◆ **What needs to be done**: Return, unaltered, every line from the beginning of the material below up to and including the one with "Image resolution: width=442".

BEGIN Data records

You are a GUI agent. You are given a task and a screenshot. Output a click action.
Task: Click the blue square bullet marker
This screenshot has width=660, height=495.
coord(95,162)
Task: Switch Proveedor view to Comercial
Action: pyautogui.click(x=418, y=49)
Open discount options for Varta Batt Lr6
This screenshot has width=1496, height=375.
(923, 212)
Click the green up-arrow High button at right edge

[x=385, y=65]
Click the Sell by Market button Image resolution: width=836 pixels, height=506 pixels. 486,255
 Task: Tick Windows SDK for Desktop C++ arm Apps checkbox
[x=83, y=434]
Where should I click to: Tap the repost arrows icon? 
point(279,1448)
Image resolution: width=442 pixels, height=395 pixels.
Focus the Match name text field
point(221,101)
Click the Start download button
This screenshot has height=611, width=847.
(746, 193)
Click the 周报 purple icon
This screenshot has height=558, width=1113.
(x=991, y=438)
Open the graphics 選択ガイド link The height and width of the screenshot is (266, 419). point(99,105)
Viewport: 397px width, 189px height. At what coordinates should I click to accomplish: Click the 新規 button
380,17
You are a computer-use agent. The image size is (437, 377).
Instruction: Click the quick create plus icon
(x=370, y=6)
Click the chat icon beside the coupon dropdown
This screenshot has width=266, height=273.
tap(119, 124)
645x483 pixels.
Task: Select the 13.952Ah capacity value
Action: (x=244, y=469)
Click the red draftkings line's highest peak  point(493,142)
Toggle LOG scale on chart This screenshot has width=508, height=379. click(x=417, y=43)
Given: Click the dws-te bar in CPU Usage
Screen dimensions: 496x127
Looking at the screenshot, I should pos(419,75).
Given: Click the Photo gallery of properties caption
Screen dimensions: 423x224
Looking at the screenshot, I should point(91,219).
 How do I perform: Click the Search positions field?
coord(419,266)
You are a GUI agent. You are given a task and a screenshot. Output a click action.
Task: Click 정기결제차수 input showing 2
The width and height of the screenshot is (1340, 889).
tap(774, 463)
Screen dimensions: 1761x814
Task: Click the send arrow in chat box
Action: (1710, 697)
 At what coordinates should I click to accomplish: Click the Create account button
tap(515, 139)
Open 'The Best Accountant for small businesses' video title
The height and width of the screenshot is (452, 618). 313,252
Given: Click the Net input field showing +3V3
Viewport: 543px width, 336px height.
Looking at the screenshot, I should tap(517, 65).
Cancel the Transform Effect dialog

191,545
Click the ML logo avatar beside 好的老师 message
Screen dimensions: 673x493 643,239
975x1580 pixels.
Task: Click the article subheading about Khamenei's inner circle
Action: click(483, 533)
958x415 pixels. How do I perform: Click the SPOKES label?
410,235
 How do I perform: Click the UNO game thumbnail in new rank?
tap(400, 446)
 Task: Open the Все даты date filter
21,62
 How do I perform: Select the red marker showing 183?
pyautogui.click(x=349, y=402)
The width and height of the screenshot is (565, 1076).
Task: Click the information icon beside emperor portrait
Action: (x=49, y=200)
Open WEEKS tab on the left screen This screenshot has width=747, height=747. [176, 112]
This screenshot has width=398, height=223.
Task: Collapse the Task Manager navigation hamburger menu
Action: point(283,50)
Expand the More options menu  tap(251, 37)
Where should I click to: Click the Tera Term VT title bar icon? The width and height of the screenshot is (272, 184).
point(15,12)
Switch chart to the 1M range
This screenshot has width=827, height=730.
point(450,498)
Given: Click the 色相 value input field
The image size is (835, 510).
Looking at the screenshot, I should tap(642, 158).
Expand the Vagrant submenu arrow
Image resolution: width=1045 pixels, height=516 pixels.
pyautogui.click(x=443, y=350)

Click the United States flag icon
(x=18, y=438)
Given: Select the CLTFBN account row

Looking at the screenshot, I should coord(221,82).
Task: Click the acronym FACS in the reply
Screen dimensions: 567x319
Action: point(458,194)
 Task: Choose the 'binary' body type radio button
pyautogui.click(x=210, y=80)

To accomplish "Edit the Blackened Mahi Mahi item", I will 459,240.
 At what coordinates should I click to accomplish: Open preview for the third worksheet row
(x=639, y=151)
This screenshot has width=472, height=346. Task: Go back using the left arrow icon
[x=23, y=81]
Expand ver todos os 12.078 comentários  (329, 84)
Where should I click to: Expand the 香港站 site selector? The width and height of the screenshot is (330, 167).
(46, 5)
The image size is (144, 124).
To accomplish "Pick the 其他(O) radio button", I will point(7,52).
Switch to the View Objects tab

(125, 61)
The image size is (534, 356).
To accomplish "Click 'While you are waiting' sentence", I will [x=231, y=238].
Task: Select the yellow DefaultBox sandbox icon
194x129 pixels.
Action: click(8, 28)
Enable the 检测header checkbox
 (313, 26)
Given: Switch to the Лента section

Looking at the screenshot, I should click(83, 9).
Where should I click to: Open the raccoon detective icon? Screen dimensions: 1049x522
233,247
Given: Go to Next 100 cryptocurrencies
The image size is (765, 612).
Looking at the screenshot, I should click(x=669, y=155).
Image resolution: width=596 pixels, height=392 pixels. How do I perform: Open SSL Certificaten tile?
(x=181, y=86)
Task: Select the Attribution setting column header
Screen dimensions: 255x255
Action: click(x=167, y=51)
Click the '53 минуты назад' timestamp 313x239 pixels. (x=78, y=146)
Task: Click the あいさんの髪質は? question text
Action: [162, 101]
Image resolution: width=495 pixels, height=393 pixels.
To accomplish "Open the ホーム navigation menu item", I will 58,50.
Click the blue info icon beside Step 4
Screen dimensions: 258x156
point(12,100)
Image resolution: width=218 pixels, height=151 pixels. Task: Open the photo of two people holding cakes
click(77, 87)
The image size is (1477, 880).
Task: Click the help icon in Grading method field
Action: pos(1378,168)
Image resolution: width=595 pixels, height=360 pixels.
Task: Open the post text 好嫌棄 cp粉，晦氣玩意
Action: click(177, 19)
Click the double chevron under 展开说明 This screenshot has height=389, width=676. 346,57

END Data records

◆ **Output for this exercise**:
You are a GUI agent. You are given a task and a screenshot. Output a click action.
Task: Click the blue square bullet marker
This screenshot has width=660, height=495.
coord(95,162)
Task: Switch Proveedor view to Comercial
Action: pyautogui.click(x=418, y=49)
Open discount options for Varta Batt Lr6
This screenshot has width=1496, height=375.
(923, 212)
Click the green up-arrow High button at right edge

[x=385, y=65]
Click the Sell by Market button Image resolution: width=836 pixels, height=506 pixels. 486,255
 Task: Tick Windows SDK for Desktop C++ arm Apps checkbox
[x=83, y=434]
Where should I click to: Tap the repost arrows icon? 
point(279,1448)
Image resolution: width=442 pixels, height=395 pixels.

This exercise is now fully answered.